What Hegseth Sees in the Mirror
The other side of the coin are elite female athletes. For the most part, in the few surveys which are available, elite female athletes have normal total and free testosterone levels for females--15-50 ng/dl. I don't know Caitlin Clark's levels, but whatever they are, she has enough to perform.
The fact is, there are at least 1,500 male track stars across the US who run faster 800 meter races than the world's record for any female runner who has ever run, and there are thousands more male runners across Europe, Africa and Asia who beat the world record for women. Elite male athletes simply are stronger, quicker and faster than elite female athletes. Chris Evert, a sensational woman female tennis player, laughed when she was asked how she would fare playing against Jimmy Connors or any of the great men of her time. "I would not win a game, much less a set." When pressed, she said the power of the serves and volleys among the men was simply overwhelming.
So, I'll take it from her testimony and what little data we have, that testosterone makes a big difference in athletic performance. But there are other factors: male puberty, with it's effects on muscle, bone, brain, tendon is a potent factor.

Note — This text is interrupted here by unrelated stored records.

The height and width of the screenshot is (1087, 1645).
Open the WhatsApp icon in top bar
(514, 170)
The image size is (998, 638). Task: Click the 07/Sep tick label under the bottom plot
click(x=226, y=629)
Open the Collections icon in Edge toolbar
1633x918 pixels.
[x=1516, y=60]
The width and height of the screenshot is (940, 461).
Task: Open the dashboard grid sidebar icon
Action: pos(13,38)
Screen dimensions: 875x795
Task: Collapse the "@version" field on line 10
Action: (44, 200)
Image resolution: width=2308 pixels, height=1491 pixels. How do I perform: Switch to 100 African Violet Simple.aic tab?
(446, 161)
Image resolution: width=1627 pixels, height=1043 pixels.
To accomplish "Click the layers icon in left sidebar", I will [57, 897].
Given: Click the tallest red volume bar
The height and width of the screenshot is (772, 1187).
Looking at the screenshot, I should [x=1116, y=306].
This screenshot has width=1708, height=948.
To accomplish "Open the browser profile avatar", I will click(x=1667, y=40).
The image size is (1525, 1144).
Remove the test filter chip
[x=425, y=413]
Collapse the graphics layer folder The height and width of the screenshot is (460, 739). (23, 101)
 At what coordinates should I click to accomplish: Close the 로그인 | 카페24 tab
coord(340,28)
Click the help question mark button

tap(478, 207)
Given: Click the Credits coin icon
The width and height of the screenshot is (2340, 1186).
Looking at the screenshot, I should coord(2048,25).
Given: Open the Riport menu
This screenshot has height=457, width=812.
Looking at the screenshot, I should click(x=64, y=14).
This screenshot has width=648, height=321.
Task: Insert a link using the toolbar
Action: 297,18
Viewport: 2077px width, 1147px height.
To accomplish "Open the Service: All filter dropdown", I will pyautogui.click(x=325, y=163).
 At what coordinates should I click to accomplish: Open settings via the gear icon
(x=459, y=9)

| How Trump Sees Himself |
But here we are talking about huge differences in testosterone levels when we talk about male v female. How much difference differences of 100 ng/dl among a male cohort would make is totally unknown.
Male wrestlers lose weight, train relentlessly and often sleep poorly all of which likely lower their testosterone levels, and yet they are beasts on the mat. Once you get above a certain threshold of testosterone, it's not clear smaller differences matter much: Does a seven foot basketball player really have much advantage over a player who is two inches shorter?
The issue of whether female soldiers are in the same position as Chris Evert is lurking behind Mr. Hegseth's focus on testosterone levels. I would bet on a male warrior in a knife fight, all else being equal (training, size, nutrition), but as we have seen in Ukraine, most war is not fought with knives in the 21st century. Most women soldiers have guns and famously the best snipers of World War II were women.
There has been an online gossip about "steroid rage" among men who have raised their testosterone levels into the stratosphere and then beaten up their wives, friends, policemen, whoever. Maybe that's a real thing. Likely not, but maybe. If it is real, however, the question comes back to General Patton's famous remark to his soldiers: "I do not want you dying for your country. I want you to make that other poor bastard die for his country and we can kill them and win."
Mr. Hegseth seems to have forgotten that rage and a rebel yell do not win wars.